France’s two largest cities, Paris and Marseille, widened the areas where masks are required, and the French government sent riot police to the Marseille region to enforce the requirement.

The country’s labor minister is planning negotiations for Tuesday on making masks mandatory in all workplaces and other employee safety measures. French government studies indicated that at least a quarter of new virus clusters that emerged from May 9 to Aug. 11 were linked to workplaces.

“We need a culture of masks, a culture of protective measures. We failed to deliver this clear message in the first wave,” Dr.
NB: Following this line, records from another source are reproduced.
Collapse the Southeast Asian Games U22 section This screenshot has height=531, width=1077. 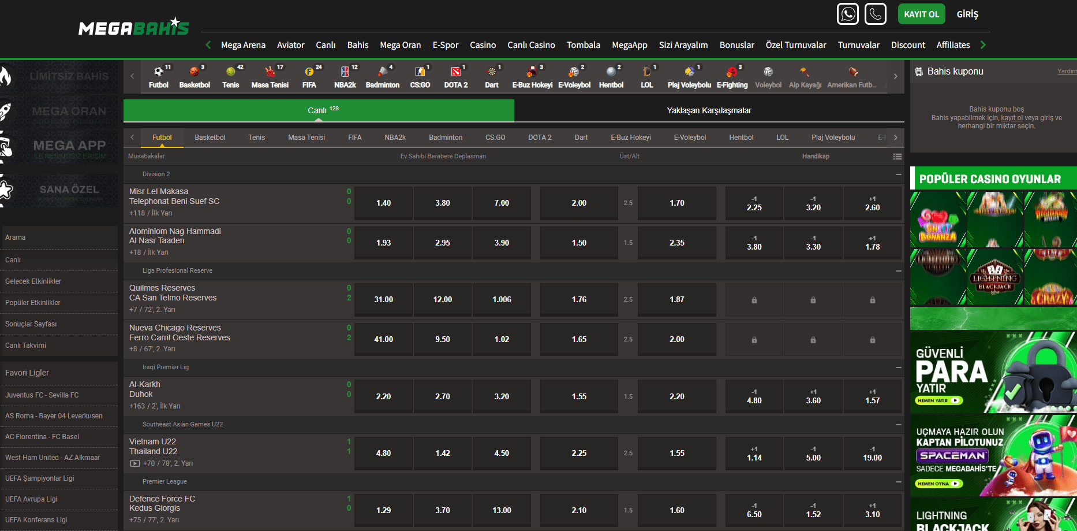898,424
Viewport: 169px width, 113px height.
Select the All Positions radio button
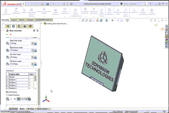click(7, 92)
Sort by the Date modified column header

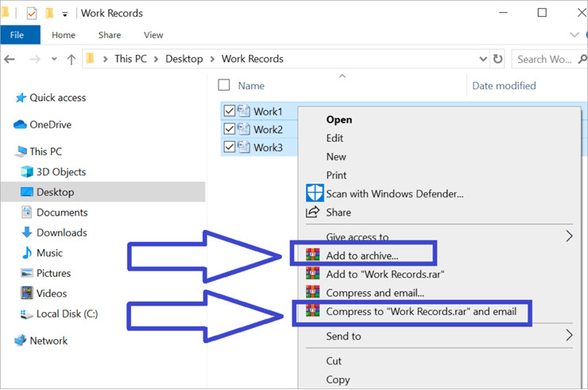504,85
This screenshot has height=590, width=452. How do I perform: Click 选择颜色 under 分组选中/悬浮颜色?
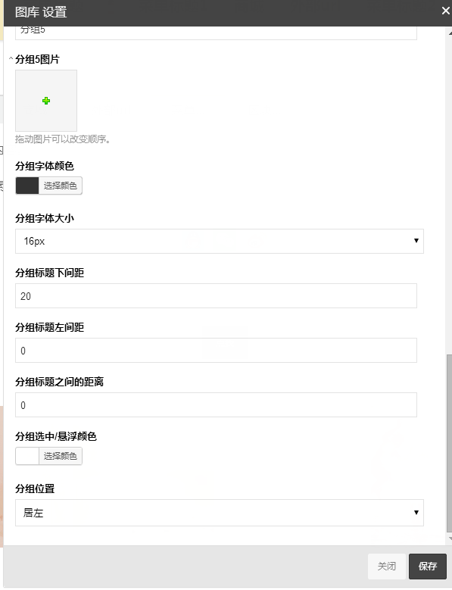coord(60,456)
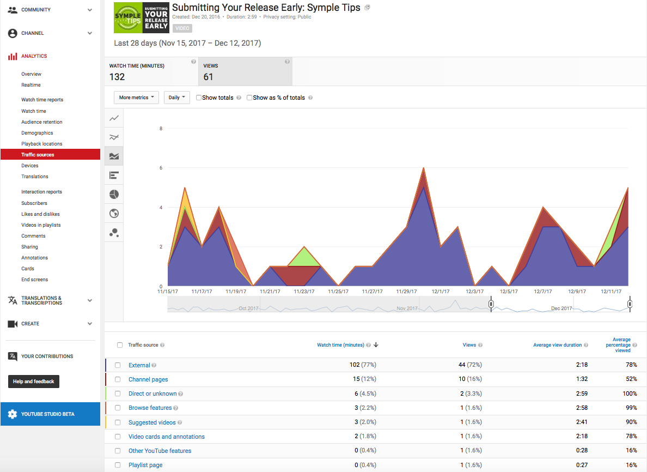Screen dimensions: 647x472
Task: Open the More metrics dropdown
Action: click(x=136, y=98)
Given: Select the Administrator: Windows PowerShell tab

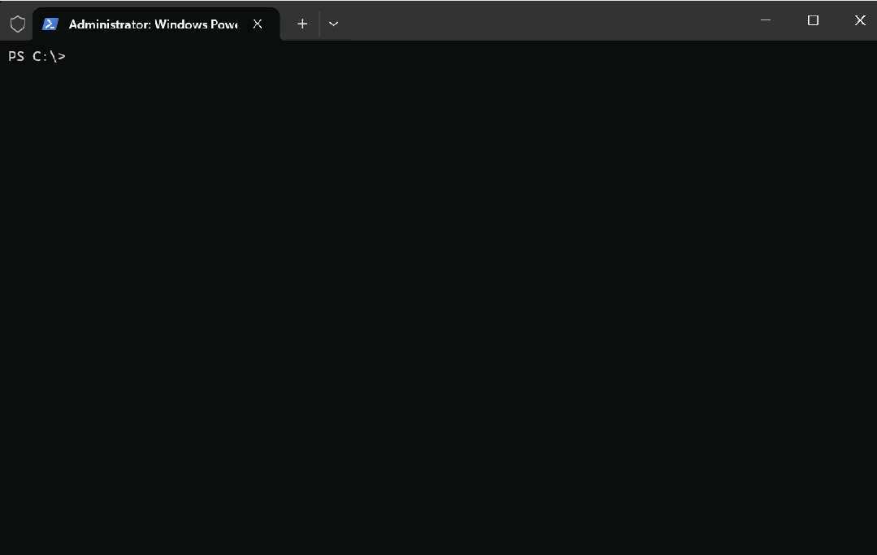Looking at the screenshot, I should tap(154, 24).
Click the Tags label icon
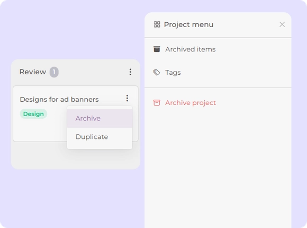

Giles Pialoux, the head of infectious diseases at Tenon Hospital in Paris, told France Inter radio on Monday. “We need strong and coherent messages. I think the strategy of fear does not work.”

In Greece, health officials attributed many new infections to wedding receptions and people ignoring social distancing and other public health protective measures while on vacation. Authorities began carrying out spot checks on ferry passengers returning to the mainland from the Greek islands amid growing concern of vacationers transporting the virus back to cities.

Three young Greeks reportedly broke quarantine on Sunday night while waiting for their virus test results on the island of Patmos and boarded a ferry to the port of Piraeus outside of Athens. Two of the three tested positive, and all three were detained.

Despite the rise in cases, officials say schools will reopen as planned in Greece on Sept. 7.

Schools in northern regions of the Netherlands are reopening this week with most pupils expected back in classrooms by Wednesday without social distancing or face masks. Students returning from vacations in high-risk areas must quarantine at home for 14 days.

Education Minister Arie Slob insisted it is safe to return to high schools but told NOS Radio 1 news that “there is never a 100% guarantee that everything will go well.”

In the far grimmer case of Lebanon, reported coronavirus cases have surged after the devastating blast at the Beirut port earlier this month, prompting medical officials Monday to call for a two-week lockdown. The blast overwhelmed the city’s hospitals and badly damaged two playing a key role in treating COVID-19 patients.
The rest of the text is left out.